Document Detail


Establishment and characterization of a new xenograft-derived human esophageal squamous cell carcinoma cell line SLMT-1 of Chinese origin.
MedLine Citation:
PMID:  11165320     Owner:  NLM     Status:  MEDLINE    
Abstract/OtherAbstract:
A new human esophageal cancer cell line, named SLMT-1, was established from a nude-mouse xenograft of a well-differentiated esophageal squamous cell carcinoma (ESCC) of the lower esophagus from a male Hong Kong Chinese patient. SLMT-1, passaged over 34 times and with a doubling time of 31 hours, has the microscopic features of epithelial cells with adherent growth as a monolayer.

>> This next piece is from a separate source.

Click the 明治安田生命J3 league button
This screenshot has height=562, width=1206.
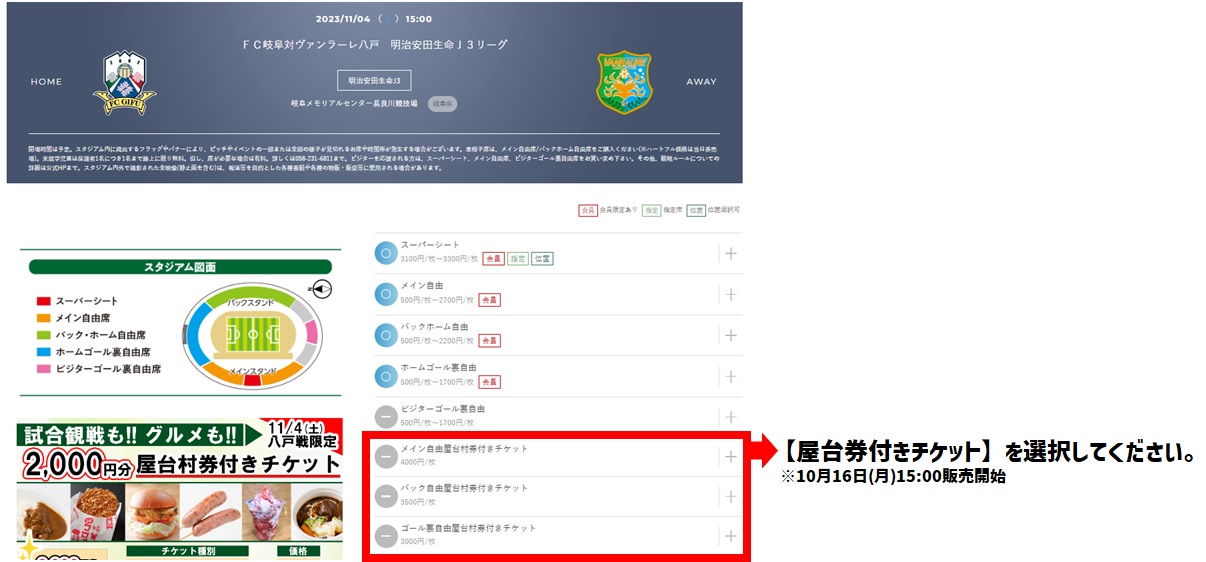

The general biologic properties of SLMT-1 cells were characterized by (1) a positive test of tumorigenicity obtained by injecting cells subcutaneously into athymic nude mice and observing their development into well-differentiated squamous cell carcinoma; (2) immunohistochemical staining using antibodies (AE1/AE3, CAM5.2 and MAK 6) which show the presence of cytokeratin intermediate filaments; and (3) electron microscopy demonstrating the morphologic features of epithelial cells with the presence of desmosomes. The cytogenetic abnormalities found in both the primary culture and SLMT-1 included der(1;14)(q10;q10), add(1)(p1?), +1, +2, del(3)(q11), +6, +7, i(8)(q10), +8, +10, +11, -13, -15, +16, +17, -18, -19, -Y and marker chromosomes. Additional changes observed in the 34th passage included gains as well as losses of both numerical and structural abnormalities. Comparative genomic hybridization (CGH) indicated copy number gains on chromosomal regions 3q32-qter, 5p, 8p12-p11.2, 11q13-q22 and 13q22-qter, and loss of the Y. The gains of 8p12-p11.2 in SLMT-1 cells are novel to ESCC. Based on its distinct and common characteristics, the SLMT-1 cell line serves as a useful tool for studying the molecular and genetic basis of the pathogenesis of ESCC.
Authors:
J C Tang; T S Wan; N Wong; E Pang; K Y Lam; S Y Law; L M Chow; E S Ma; L C Chan; J Wong; G Srivastava
Publication Detail:
Type:  Journal Article; Research Support, Non-U.S. Gov't    
Journal Detail:
Title:  Cancer genetics and cytogenetics     Volume:  124     ISSN:  0165-4608     ISO Abbreviation:  Cancer Genet. Cytogenet.     Publication Date:  2001 Jan 
Date Detail:
Created Date:  2001-02-22     Completed Date:  2001-03-01     Revised Date:  2006-11-15    
Medline Journal Info:
Nlm Unique ID:  7909240     Medline TA:  Cancer Genet Cytogenet     Country:  United States    
Other Details:
Languages:  eng     Pagination:  36-41     Citation Subset:  IM    
Affiliation:
Department of Pathology, The University of Hong Kong, Hong Kong, China.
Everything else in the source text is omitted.